12 thoughts on “Frank Lloyd Wright Bachman-Wilson House, Bentonville, Arkansas

  1. No offense to Wright, but his designs suck. Give me a home or building designed by one of his apprentices, E Faye Jones.

    Not far from Bentonville in Eureka Springs is Faye’s iconic Thorncrown Chapel. Now THIS is modern architecture, not FLWrong.

    1. Don’t disagree and many people in our group talked about Faye, know several of his homes in and around Fayetteville etc. Yes, seeing his chapel in Eureka Springs is in our “should have” column.

  2. Interesting house, considering what was generally available to the public at the time. It does look ‘cold’, but wouldn’t people living there come up with an area rug or two and maybe some artwork for those barren concrete block walls?
    If there weren’t a Frank Lloyd Wright would there be an E. Fay Jones?

    1. What a strange Simon and Garfunkel song. I guess that was on side B of the album?

      I think the hardest part of touring a FLW house is being the one who says out loud “lord, who’d want to live in this”? There’s a secret handshake I guess that those comments are only allowed to be said after the guide has left the building. It’s assumed that by paying for and taking a tour you and the others have a built in appreciation and acceptance of FLW’s work. To criticize him within the walls of his house would be sacrilege.

      I wouldn’t live there for any amount of money.

      PS: We got the distinct sense from what we overheard others saying that not everyone who visits CB knows or cares there’s a FLW house.

      1. The song’s genesis is their break up as a duo. Art was an architecture major at Columbia.
        If you think this house is hard to furnish/live in, just see his Usonian houses designed around a hexagon. Anyway, I’d live there (even if it’s one of the least inspired of the Usonian houses I’ve seen).

  3. Thank you for all the travel reports! Visiting more FLW houses is on my to-do list. I quite like the kitch n in this one, especially the materials. But, the eating and lounging spaces seem of limited usability. “Big” archeticts sometimes try to force their utopian vision of living on clients.

    When my parents remodeled an old Tudor in 1984 I recall my father making sure all the screws on switch plates and outlets were aligned and Unscratched! And thus, a pet peeve was born…😀

  4. First, many thanks for all of the your road trip pics and commentary.
    The second floor bedrooms at the FLW House (on website) appear to be somewhat dark and confining.
    Maybe it’s why that floor is not on the tour. However I do admire other elements, like the floating staircase, the fenestration, and all the endless shelving! It is an amazing feat of engineering, planning and patience that this structure was moved from NJ to AK!

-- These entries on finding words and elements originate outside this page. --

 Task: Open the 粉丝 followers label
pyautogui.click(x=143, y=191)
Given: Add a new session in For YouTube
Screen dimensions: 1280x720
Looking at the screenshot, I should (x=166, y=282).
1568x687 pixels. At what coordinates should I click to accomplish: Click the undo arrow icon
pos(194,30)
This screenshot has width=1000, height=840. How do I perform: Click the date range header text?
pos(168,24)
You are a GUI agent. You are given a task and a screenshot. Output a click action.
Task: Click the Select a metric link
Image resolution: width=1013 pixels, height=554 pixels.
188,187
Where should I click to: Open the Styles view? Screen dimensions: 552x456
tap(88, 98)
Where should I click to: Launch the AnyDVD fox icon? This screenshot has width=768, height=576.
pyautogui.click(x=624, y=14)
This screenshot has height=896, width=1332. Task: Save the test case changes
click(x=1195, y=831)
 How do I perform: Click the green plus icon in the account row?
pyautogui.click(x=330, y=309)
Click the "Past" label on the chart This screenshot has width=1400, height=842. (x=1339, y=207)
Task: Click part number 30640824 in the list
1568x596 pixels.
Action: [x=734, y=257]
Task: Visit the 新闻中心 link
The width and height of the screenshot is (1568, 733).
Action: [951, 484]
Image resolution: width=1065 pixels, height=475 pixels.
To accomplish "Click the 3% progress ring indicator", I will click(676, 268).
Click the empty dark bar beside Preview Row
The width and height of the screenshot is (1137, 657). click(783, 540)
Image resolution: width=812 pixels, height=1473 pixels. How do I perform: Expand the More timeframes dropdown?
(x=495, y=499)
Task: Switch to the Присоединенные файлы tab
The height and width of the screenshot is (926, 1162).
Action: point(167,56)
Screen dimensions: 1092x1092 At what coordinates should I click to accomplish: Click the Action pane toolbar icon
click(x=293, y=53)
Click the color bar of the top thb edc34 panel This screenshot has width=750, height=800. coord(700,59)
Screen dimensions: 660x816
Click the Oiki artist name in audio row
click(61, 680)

    1. The guide went into great detail about how the house was disassembled in NJ, piece by piece, screw by screw, window by window. Reassembling in AR was with the aid of original plans, borrowed from the FLW archives. Some modern measures were taken, like adding insulation in the cement brick wall yet they chose to leave the original single pane sliders and windows. There was no double pane then I guess.
      Yes, the second floor is small and ceilings are low. IMHO, the size of our tour group was too big, preventing seeing tiny details one might in a group of three or four. I agree the stairs would present a problem for visitors but it would be nice to see those rooms and then see the view down to the living room.

  5. We took a tour of Taliesin West, the Arizona outpost of Frank Lloyd Wright ‘s projects the guide there confessed that the FLW homes were difficult to heat, impossible to air condition, and maintenance nightmares. So our guide surely did not drink the coolaid.

    1. Interesting. The FLW house at CB when rebuilt put in a/c because Arkansas heat is oppressive. As for maintenance issues, the builders in our tour group asked how on earth the flat roof over the car port was able to support the NJ snow and how often did it leak? Our guide didn’t have an answer. Your guide was right.

    2. PS: meant to tell you I laughed out loud at your comment in an earlier post about your friend with the tricked out truck who can’t park it as his condo garage. I never got a chance to tell you how funny that was!